In the current economic climate, where companies are more aware than ever of the risk of bad debt, it may pay to help your customers improve their credit worthiness, according to Philip King, chief executive of the Institute of Credit Managers.
It is widely accepted that the financial crisis of the past 18 months will change the way that business is conducted in the future, especially in relation to credit.
While it was encouraging that, at a company-to-company level, businesses still managed to extend credit to one another, this same ethos did not permeate down to the major lenders who, despite their protestations, appeared steadfastly to hang on to their cash rather than lend it, in order to repair their balance sheets.
Although the economy is now officially out of recession, what might be termed ‘the real economy’ is still struggling significantly, and recovery is fragile at best. What is most alarming is that there will be a residual impact on business and especially business confidence, as the full extent of the crisis is revealed in black and white on the pages of companies’ annual reports. This in turn, will seriously impact credit.
Statutory information and accounts filed in the coming months are going to show deteriorating positions and trends for 2009 compared with previous years. This, in turn, will have a knock-on effect on limits that credit insurers are prepared to write and the credit ’scores’ calculated by various reference agencies.
Those credit managers that have previously relied upon, and trusted in, the efficacy of such information to make informed credit decisions, will find themselves in uncharted waters. The need for improved technical and analytical skills will be paramount in pricing and the management of risk.
Many within the credit industry have been calling for the greater sharing of financial information, with the loudest voices, perhaps, being among the credit insurance community.

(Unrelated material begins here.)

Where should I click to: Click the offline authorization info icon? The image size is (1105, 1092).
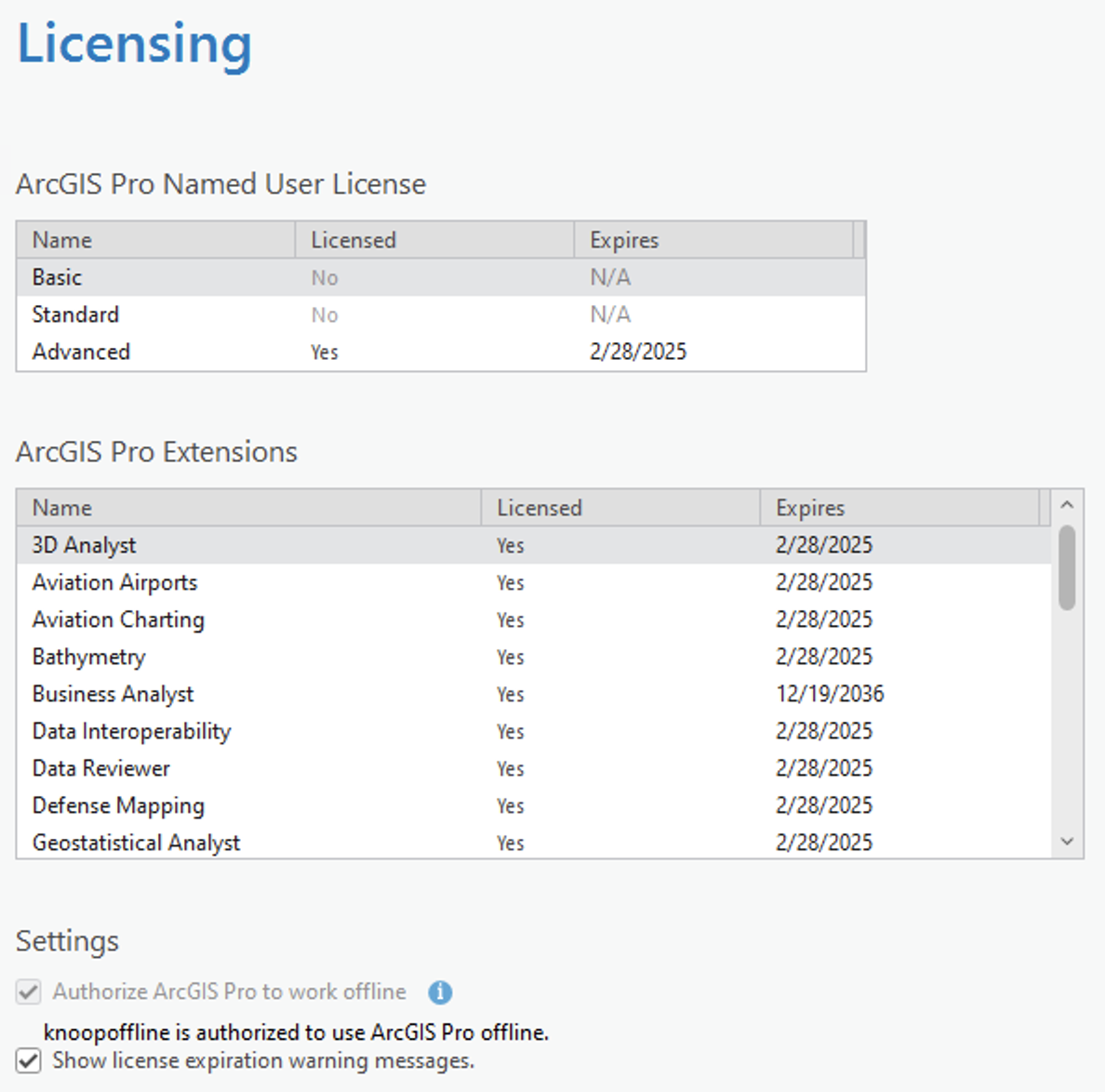point(441,992)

But it is not just the insurers who will need more information to underwrite risk in the future; credit professionals themselves are going to have to demand more financial data from their customers in order to grant credit.

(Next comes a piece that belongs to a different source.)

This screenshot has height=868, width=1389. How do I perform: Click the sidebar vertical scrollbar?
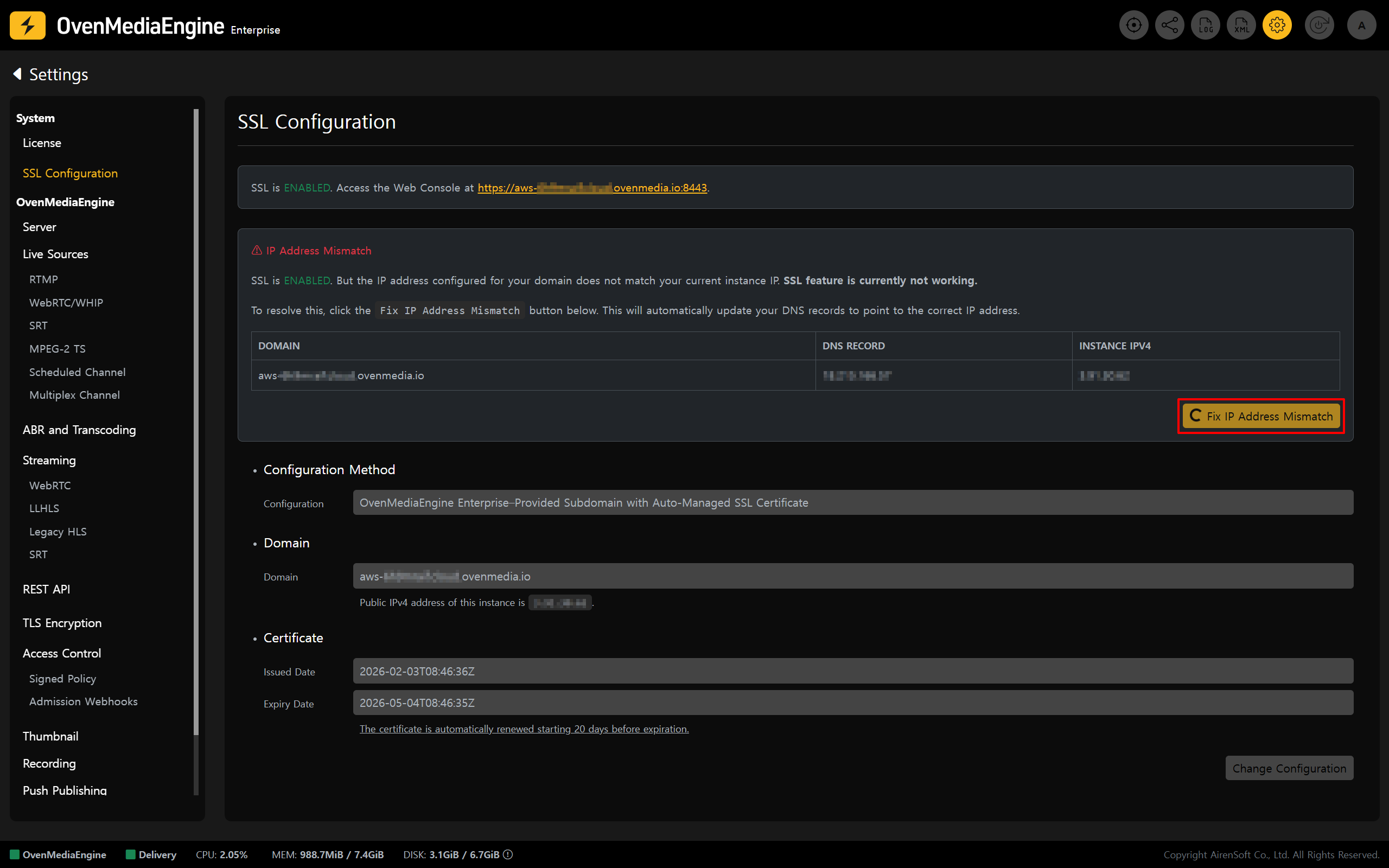[196, 422]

This shift in business culture – for a while at least – may sit uncomfortably with those who consider their financial information ‘private and confidential’. It will be essential, however, if they expect lines of credit to be kept open.
Of course, there are tools out there to help credit managers equip themselves for the challenges ahead. At the one level, there are training courses looking at the understanding of credit risk, company accounts, credit risk analysis, financial analysis, and business finance, all of which will be relevant moving forward.
At another, there are increasingly sophisticated financial ‘tools’ such as the recently launched CreditPal that will enable subscribers to access summarised management accounts and up-to-date credit recommendations for a company’s customers on a monthly basis.